Бабушка мальчика стянула с плеч обрывок одеяла и обернула его вокруг ребенка.

— Нохвич ’одиих, Шида ’а, — попросила она. — Помоги нам, Дядя.

Цезарь достал закрепленное за седлом армейское одеяло, о котором совсем забыл, и протянул его апачам. Сам он сел как можно ближе к пламени костра, силясь согреться и мечтая об одеяле. Тут к костру подлетел капитан Хукер с красным, как помидор, лицом.

— Кто это, сукины дети, казенное имущество индейцам раздает? — Капитан, потрясая одеялом Цезаря, орал так, что во все стороны летела слюна.

Цезарь застыл от ужаса.

— Они совсем замерзли, сэр, — пробормотал он.

— Ты у меня за это под суд пойдешь, сволочь. Тебя разжалуют и выкинут со службы к чертовой матери! Уж я-то об этом позабочусь!

* * *

Молодой солдатик открыл тяжелую дубовую дверь, и в камеру проник свет весеннего солнца. Сама камера располагалась в подвале глинобитного домика, служившего караулкой. В караулке имелась чугунная печка Сибли[113], но когда ее топили, тепло все равно практически не проникало вниз. Рафи принес Цезарю одеяла, исподнее, пару шерстяных рубашек и шинель: чернокожему заключенному приходилось спать на полу.
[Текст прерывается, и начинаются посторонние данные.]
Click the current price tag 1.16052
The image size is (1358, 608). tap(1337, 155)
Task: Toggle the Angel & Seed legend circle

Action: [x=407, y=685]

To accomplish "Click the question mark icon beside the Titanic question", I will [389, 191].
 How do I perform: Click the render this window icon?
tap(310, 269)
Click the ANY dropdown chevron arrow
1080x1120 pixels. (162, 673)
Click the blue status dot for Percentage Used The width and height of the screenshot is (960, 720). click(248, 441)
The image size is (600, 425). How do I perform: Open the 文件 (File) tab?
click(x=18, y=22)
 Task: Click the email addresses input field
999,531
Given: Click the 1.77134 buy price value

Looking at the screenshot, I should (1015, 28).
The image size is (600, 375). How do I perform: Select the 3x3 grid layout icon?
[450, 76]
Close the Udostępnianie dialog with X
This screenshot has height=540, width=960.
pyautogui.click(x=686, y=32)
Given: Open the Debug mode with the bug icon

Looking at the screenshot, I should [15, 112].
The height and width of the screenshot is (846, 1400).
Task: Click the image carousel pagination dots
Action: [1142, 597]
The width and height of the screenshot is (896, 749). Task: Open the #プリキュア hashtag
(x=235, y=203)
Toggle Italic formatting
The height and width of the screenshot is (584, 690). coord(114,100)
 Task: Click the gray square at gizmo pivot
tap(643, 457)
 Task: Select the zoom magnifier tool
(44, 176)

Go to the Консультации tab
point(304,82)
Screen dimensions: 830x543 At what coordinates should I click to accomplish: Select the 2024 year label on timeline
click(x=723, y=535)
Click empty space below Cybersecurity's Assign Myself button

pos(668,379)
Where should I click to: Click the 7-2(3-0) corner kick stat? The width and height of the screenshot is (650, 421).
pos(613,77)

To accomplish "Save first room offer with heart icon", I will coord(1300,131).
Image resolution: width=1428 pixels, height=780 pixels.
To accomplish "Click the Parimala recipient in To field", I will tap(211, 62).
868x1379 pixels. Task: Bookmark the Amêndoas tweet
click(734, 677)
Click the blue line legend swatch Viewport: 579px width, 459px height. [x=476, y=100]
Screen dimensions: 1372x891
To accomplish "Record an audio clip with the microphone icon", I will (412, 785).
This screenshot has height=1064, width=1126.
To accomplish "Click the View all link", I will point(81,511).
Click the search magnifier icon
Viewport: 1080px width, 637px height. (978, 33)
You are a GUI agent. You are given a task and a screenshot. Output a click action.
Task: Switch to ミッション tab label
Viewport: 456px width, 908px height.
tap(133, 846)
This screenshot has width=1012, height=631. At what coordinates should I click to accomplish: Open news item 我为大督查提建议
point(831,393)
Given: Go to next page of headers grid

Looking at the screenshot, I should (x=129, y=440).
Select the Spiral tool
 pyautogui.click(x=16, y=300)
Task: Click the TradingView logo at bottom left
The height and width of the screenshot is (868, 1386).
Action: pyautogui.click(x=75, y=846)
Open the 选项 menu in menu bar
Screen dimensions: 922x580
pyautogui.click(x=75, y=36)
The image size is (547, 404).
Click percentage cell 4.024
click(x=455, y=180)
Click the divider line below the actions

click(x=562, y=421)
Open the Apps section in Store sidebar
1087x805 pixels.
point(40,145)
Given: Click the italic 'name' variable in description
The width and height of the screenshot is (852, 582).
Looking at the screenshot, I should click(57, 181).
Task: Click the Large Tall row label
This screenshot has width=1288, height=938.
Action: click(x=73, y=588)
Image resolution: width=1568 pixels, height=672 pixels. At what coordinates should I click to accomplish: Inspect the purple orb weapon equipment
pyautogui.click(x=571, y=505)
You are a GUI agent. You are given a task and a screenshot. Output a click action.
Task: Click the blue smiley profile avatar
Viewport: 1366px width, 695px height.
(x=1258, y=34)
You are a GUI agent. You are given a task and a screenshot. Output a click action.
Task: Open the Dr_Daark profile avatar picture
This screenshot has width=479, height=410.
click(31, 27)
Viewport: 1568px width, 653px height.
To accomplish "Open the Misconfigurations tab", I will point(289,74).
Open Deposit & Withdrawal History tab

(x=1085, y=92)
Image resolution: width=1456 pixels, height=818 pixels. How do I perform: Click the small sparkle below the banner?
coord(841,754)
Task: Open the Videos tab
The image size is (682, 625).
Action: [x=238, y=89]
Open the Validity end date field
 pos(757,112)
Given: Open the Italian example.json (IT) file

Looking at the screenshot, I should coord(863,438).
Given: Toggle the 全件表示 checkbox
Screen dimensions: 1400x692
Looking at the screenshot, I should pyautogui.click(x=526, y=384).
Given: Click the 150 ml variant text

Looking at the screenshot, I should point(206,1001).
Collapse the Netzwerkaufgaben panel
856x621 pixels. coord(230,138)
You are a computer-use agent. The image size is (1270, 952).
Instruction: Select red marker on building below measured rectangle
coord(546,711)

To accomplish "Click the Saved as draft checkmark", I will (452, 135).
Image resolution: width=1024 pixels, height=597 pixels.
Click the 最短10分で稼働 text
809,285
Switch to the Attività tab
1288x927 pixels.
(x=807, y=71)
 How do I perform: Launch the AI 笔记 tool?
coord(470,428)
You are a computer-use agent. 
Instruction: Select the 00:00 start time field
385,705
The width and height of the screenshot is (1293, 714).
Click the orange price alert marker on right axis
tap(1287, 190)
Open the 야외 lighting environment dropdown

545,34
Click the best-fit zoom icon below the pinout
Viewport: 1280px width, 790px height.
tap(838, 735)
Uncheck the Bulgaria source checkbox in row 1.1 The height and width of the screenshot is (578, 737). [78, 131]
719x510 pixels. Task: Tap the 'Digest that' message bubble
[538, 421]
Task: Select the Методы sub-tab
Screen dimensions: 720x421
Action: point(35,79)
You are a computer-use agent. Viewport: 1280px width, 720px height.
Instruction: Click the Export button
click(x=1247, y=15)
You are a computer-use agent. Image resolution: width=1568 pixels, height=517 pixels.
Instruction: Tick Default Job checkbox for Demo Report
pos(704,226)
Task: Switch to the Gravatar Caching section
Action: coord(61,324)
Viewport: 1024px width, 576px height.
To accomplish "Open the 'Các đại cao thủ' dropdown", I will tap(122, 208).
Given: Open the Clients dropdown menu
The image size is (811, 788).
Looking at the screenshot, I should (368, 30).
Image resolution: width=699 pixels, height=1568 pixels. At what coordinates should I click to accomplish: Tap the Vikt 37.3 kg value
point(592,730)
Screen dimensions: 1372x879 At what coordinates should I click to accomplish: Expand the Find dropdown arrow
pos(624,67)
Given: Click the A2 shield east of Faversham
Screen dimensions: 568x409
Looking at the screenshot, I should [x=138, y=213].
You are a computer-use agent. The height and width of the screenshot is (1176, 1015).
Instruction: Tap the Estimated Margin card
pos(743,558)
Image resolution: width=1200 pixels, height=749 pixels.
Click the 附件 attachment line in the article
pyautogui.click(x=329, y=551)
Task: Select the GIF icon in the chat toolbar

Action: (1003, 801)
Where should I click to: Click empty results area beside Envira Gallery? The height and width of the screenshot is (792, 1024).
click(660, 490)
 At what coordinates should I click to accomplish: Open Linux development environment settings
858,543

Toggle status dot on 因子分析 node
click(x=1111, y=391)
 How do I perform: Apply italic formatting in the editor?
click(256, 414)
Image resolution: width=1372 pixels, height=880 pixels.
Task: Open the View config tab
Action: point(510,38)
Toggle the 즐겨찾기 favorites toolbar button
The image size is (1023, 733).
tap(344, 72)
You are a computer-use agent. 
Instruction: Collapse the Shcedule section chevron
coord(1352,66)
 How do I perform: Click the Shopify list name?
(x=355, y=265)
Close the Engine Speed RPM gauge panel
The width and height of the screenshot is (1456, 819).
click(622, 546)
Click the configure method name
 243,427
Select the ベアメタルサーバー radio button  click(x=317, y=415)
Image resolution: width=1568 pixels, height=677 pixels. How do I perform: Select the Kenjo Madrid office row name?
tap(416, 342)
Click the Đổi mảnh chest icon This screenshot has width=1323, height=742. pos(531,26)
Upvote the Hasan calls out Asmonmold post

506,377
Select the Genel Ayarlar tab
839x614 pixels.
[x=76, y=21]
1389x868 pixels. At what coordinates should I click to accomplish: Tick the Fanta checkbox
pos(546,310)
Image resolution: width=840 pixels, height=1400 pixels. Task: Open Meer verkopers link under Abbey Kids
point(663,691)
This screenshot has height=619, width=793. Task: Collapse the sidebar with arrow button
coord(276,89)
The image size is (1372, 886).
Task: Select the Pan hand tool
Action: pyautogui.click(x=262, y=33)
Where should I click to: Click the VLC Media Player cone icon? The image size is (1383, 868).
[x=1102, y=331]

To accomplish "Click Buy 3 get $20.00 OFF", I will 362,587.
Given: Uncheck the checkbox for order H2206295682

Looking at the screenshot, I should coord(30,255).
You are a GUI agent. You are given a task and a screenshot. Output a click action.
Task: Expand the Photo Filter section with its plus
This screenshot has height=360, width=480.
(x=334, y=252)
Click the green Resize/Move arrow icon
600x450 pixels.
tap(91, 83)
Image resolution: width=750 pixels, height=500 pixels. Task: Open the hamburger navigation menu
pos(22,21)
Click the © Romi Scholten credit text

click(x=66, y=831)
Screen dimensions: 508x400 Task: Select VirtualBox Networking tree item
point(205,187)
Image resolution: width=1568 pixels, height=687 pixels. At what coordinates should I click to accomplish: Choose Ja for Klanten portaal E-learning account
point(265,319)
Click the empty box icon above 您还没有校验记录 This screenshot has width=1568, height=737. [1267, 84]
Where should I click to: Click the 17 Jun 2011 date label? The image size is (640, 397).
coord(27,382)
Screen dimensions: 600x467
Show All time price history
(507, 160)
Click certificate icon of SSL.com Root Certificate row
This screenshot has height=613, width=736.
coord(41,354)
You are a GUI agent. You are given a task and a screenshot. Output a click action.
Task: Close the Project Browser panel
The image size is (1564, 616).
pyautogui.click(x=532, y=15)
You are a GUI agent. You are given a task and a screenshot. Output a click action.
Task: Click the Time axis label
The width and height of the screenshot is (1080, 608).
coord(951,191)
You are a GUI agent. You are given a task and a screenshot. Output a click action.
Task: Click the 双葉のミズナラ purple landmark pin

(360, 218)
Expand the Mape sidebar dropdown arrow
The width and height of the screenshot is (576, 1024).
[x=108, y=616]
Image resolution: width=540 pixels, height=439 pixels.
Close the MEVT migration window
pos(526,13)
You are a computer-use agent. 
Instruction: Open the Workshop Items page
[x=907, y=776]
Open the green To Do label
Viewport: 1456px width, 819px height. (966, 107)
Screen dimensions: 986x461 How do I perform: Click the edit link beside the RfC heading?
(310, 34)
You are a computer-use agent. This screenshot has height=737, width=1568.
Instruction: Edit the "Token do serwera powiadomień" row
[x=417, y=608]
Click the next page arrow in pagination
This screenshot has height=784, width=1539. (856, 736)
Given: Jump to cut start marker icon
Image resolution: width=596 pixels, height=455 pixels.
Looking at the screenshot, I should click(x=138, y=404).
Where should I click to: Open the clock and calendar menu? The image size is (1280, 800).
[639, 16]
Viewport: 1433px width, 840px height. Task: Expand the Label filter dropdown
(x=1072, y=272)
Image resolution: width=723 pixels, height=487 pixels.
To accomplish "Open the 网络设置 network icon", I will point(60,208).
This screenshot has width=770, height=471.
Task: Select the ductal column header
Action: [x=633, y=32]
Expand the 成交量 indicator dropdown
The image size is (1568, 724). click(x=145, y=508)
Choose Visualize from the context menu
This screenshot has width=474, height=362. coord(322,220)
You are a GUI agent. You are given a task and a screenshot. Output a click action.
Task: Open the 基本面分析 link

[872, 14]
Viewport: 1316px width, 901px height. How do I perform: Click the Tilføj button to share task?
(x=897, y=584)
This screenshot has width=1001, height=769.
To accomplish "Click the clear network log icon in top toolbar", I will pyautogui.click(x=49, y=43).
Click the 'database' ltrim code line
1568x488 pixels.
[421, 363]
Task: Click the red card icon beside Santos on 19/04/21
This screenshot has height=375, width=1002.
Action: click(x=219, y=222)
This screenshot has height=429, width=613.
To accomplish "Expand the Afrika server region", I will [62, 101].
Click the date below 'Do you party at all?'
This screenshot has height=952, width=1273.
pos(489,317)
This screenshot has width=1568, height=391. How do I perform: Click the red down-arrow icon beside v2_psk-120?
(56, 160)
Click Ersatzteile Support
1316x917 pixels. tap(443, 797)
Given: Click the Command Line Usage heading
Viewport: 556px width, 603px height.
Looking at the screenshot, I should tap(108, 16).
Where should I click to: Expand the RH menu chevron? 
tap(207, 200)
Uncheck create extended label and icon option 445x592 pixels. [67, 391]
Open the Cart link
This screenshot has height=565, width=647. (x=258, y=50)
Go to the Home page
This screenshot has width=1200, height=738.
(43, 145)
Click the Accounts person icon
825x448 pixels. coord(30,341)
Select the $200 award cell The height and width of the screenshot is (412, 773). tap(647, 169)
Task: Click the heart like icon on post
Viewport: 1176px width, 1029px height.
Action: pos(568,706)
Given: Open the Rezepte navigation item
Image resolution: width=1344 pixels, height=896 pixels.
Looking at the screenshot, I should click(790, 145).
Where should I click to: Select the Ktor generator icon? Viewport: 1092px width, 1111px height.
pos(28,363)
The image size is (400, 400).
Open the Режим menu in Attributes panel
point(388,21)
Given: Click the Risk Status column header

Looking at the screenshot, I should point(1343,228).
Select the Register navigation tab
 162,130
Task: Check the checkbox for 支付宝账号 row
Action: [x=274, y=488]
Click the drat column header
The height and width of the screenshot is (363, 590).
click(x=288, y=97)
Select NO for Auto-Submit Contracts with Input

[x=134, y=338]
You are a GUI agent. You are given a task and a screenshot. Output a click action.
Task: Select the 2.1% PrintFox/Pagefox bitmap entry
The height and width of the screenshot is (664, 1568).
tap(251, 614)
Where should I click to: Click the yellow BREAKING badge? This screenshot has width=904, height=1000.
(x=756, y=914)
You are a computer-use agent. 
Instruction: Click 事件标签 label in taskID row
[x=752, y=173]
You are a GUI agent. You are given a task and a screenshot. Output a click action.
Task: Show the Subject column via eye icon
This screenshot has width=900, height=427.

Узенькое оконце под потолком было зарешечено. Из мебели в камере имелось лишь ведро для отправления естественных нужд. Цезарь и еще трое заключенных были закованы в ножные кандалы.

Когда в камеру вошли Рафи с Мэтти и ее двумя детьми, часовой встал в дверях, внимательно следя за происходящим. Трехлетняя Элли Либерти кинулась к отцу, который подхватил ее на руки и крепко обнял. Продолжая прижимать девочку к себе, Цезарь встал на колени и обнял семилетнего Авраама.

— Мы всё посадили, — промолвила Мэтти. — И кукурузу, и тыкву, и бобы. Рафи пахал землю, а мы с Авраамом сеяли. Теперь Авраам воронье отгоняет. — Она запустила пальцы в курчавые волосы мужа. — Вон как ты оброс. Подстричься тебе пора.

— Вот ты и подстрижешь. Скоро у тебя появится такая возможность. — Цезарь не стал уточнять, что к сегодняшнему вечеру надобность в короткой стрижке отпадет.

— Отчего бы и не подстричь. Рафи говорит, что тебя сегодня отпустят.

— Отпустят, — согласился Цезарь и поднял глаза на друга: — Знаешь, старина, я даже рад, что меня выгоняют. Не хочу я в родных стрелять.

— Если мне удастся отыскать Викторио, я попробую убедить его сдаться, — пообещал Рафи.

— Власти довели его до края, — скептически хмыкнул Цезарь. — Не думаю, что он сложит оружие и склонит голову.

Они говорили, пока горнист не протрубил сигнал к построению.

— Мэтти, — Рафи протянул женщине четвертак, — это для детей. Пусть сбегают в маркитантскую лавку. — Он внимательно посмотрел ей в глаза: — Ты их не торопи, дай им возможность поторчать там всласть.

— Что надо ответить? — строго спросила Мэтти детей и тут же сама подсказала: — Большое спасибо, дядя Рафи.

— Когда вы закончите все дела в лавке, возьми фургон и жди нас дальше по дороге, у реки. — Рафи выбрал именно это место, потому что туда можно было проехать из лавки маркитанта напрямую, минуя плац.